Glorification de L'Élue
She was so beautiful I thought I might die
but that doesn’t matter anymore. What matters
is that they tied six girls to the tree and threw
rocks and flowers at their heads. I shudder at the thought
of seeing with my eyes open. Lada asked me how I
was feeling, God bless her, as I wept beneath her effigy.
Some days it’s quite easy to lose track of the time.
Some days the gods swallow minutes like blackberries.

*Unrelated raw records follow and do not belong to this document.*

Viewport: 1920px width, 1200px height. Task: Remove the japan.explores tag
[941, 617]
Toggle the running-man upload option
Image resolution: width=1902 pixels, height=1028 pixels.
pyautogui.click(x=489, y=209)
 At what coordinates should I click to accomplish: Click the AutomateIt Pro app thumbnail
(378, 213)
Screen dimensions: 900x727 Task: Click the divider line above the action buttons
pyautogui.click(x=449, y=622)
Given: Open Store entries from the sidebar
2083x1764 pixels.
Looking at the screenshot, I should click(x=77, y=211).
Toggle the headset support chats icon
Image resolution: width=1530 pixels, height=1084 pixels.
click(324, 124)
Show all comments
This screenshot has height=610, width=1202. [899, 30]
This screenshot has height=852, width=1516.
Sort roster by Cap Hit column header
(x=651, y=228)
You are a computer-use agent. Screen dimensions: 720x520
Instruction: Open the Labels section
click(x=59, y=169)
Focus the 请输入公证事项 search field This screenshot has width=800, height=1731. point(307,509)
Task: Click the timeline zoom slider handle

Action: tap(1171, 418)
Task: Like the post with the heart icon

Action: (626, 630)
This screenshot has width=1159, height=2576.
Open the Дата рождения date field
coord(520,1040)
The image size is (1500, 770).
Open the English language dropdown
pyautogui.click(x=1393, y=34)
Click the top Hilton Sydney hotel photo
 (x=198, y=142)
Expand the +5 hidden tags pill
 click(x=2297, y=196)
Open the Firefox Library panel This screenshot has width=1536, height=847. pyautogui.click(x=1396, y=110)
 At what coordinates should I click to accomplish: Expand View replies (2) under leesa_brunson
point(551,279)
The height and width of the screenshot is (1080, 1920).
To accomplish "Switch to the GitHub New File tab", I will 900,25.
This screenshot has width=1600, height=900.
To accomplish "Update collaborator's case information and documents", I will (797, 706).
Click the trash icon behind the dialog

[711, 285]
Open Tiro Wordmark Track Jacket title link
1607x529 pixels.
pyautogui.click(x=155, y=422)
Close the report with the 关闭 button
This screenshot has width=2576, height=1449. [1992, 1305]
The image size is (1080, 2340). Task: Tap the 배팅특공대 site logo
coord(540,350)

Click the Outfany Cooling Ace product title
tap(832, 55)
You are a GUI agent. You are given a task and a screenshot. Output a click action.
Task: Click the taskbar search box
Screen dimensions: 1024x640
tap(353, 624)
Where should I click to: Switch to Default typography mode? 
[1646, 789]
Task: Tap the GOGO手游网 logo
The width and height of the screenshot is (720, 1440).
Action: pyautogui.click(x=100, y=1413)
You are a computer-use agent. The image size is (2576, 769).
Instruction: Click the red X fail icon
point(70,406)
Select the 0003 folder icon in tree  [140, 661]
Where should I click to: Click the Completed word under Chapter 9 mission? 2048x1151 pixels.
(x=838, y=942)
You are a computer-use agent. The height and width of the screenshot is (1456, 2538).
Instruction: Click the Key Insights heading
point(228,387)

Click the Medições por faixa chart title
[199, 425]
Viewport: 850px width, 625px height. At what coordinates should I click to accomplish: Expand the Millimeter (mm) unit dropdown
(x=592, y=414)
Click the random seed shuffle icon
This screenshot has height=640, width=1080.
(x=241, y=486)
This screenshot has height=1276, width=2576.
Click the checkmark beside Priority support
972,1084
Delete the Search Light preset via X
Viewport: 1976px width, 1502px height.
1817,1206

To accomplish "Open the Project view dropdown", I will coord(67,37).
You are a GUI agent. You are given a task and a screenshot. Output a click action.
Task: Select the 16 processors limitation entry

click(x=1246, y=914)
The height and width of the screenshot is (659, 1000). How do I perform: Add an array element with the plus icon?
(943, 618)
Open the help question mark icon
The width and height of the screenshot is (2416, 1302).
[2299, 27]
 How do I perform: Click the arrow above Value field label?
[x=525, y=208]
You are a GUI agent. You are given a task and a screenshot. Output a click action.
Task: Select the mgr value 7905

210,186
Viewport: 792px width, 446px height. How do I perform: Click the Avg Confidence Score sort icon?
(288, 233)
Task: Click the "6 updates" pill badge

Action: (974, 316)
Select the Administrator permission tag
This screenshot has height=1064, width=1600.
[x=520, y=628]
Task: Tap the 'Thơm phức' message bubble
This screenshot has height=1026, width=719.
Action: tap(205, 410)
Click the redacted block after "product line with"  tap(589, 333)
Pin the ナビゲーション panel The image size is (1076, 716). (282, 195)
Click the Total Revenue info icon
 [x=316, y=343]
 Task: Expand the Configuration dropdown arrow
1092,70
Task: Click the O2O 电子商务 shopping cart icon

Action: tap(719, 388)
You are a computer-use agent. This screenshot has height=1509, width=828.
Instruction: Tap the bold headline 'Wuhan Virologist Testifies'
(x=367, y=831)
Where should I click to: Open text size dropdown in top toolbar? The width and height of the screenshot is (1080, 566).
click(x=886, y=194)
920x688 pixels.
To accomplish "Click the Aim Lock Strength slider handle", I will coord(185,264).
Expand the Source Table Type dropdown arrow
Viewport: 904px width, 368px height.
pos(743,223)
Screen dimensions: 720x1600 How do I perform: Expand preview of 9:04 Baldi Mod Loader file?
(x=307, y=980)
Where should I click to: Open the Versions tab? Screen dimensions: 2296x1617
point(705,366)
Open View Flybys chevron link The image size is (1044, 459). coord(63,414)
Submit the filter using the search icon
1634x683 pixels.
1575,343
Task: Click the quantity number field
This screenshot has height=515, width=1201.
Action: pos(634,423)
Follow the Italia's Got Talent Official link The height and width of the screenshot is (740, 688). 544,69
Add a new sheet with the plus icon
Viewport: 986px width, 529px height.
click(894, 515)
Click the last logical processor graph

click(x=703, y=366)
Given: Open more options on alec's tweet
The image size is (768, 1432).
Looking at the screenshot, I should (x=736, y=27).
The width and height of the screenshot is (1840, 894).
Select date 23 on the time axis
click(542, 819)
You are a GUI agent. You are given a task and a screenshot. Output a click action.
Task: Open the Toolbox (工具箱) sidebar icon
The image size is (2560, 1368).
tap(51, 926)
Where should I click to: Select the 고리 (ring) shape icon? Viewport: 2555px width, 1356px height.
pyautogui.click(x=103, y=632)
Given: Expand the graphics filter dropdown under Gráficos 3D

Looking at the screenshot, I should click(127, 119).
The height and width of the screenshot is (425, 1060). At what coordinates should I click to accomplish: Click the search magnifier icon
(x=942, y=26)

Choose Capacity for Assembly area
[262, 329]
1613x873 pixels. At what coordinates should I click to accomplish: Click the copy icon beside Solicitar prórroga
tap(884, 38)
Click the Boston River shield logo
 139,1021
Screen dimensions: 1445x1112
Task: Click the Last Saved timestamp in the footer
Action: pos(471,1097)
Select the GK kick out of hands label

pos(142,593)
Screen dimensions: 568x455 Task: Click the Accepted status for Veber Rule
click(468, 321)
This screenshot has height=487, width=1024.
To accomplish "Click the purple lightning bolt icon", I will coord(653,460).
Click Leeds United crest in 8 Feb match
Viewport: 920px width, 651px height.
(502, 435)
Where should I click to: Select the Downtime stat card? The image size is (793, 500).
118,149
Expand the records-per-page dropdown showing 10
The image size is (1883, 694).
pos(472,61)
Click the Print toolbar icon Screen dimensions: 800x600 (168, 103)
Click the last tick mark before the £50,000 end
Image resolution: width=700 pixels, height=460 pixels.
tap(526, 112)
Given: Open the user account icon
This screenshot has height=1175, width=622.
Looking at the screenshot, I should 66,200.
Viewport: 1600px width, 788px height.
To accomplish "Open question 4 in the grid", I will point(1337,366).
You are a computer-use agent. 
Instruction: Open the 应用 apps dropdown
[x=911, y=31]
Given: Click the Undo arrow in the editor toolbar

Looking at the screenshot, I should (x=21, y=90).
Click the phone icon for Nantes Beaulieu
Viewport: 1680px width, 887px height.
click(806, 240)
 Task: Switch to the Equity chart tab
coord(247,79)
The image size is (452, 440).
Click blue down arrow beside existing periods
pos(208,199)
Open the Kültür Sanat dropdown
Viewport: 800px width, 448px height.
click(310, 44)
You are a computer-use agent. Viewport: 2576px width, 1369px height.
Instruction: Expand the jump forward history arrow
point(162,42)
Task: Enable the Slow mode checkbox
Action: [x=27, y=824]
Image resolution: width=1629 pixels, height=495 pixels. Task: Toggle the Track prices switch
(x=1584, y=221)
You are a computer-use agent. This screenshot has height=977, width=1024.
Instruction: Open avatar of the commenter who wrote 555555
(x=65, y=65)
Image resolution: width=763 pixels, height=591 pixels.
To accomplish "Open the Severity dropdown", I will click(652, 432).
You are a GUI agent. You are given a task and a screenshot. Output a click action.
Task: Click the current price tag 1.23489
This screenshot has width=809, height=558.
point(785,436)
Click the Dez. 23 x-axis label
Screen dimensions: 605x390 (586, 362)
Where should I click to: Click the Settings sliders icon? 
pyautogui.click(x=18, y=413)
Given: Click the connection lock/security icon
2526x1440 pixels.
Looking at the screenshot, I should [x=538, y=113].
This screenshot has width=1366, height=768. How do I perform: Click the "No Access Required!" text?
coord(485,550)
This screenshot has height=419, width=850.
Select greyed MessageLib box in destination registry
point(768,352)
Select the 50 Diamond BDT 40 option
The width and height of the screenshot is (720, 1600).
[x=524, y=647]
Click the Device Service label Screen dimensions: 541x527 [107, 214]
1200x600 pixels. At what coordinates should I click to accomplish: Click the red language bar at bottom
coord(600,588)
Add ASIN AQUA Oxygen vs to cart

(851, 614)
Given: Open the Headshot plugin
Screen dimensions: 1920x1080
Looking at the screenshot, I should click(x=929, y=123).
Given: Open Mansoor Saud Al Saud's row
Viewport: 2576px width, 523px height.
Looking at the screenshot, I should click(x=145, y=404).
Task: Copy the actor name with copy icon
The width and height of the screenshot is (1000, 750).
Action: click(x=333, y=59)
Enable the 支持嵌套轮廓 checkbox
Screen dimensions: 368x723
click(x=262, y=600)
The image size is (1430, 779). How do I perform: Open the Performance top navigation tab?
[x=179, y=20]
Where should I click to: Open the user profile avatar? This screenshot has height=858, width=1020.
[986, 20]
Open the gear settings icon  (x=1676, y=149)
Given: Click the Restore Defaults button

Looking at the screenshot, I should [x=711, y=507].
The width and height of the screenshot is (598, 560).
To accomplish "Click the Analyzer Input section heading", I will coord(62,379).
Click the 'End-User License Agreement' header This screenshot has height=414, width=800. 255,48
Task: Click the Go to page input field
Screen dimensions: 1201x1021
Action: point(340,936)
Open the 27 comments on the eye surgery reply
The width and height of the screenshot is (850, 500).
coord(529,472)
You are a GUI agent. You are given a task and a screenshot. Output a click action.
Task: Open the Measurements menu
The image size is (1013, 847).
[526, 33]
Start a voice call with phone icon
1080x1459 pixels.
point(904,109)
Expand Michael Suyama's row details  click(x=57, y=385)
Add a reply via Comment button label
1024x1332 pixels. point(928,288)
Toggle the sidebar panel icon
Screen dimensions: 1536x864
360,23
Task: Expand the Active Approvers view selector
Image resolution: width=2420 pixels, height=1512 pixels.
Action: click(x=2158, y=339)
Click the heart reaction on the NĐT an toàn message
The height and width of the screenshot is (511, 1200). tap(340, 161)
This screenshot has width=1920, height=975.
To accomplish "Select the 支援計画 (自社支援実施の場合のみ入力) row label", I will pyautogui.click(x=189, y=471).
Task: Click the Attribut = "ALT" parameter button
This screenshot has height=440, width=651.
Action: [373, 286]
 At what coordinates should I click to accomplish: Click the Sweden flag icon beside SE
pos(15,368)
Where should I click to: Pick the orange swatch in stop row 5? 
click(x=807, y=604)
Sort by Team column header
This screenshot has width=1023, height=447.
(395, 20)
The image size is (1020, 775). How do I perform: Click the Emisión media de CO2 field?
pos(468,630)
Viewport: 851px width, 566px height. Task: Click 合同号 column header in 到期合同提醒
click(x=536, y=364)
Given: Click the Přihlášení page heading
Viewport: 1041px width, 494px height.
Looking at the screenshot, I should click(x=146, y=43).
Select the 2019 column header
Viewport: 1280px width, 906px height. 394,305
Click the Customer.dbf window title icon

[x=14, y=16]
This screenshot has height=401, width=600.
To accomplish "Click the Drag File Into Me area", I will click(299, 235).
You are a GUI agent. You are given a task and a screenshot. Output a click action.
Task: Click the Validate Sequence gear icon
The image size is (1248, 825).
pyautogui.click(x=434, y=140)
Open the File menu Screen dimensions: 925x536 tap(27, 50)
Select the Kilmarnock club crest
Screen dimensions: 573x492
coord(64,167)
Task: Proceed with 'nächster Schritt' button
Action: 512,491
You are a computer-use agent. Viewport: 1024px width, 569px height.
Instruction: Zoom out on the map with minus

The farmer’s daughter saw a demon—
his eyes black, his arms red, his hooves silver—
walking along the river. He asked her what stories she had
to tell, so she sat him down on a rock to tell him about
the apocalypse. And that stupid thing, he shook with
anger (or maybe fear) and taught the girl how to sew her skin. I
was watching from heaven, clawing the flesh off my knees
and sending lightning to fill their veins. Nothing hit them.
They made love on the riverbank and married on a day
when the sun looked like a swelling rose. Sometimes
I visit her in dreams and hope that she’ll see me, and she
often does. My shape is familiar to her despite its translucence.
Each morning when she wakes up she grasps for me but,
upon regaining full consciousness, can’t remember just
what she is looking for. Meanwhile, I am shrieking at
the top of my lungs and setting the scarecrows on fire fire fire.